- **PROBLEM DETAILS**:
Your response should consist solely of the lines from the one containing "Task: Click the pencil icon to edit the path" through the end of the data, copied exactly.

◇ ◇ ◇ ◇

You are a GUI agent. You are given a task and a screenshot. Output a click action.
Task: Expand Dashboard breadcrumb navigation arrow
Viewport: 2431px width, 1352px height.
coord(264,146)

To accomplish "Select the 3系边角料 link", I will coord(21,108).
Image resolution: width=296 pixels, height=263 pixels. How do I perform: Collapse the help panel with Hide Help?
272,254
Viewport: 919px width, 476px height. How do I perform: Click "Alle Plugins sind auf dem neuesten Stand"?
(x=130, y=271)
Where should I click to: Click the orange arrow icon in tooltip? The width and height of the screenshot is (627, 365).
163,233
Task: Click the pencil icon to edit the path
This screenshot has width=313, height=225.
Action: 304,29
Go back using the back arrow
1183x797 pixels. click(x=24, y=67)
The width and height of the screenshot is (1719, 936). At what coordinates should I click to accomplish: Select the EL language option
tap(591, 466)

◇ ◇ ◇ ◇

- **RESPONSE**:
Task: Click the pencil icon to edit the path
This screenshot has width=313, height=225.
Action: 304,29
Go back using the back arrow
1183x797 pixels. click(x=24, y=67)
The width and height of the screenshot is (1719, 936). At what coordinates should I click to accomplish: Select the EL language option
tap(591, 466)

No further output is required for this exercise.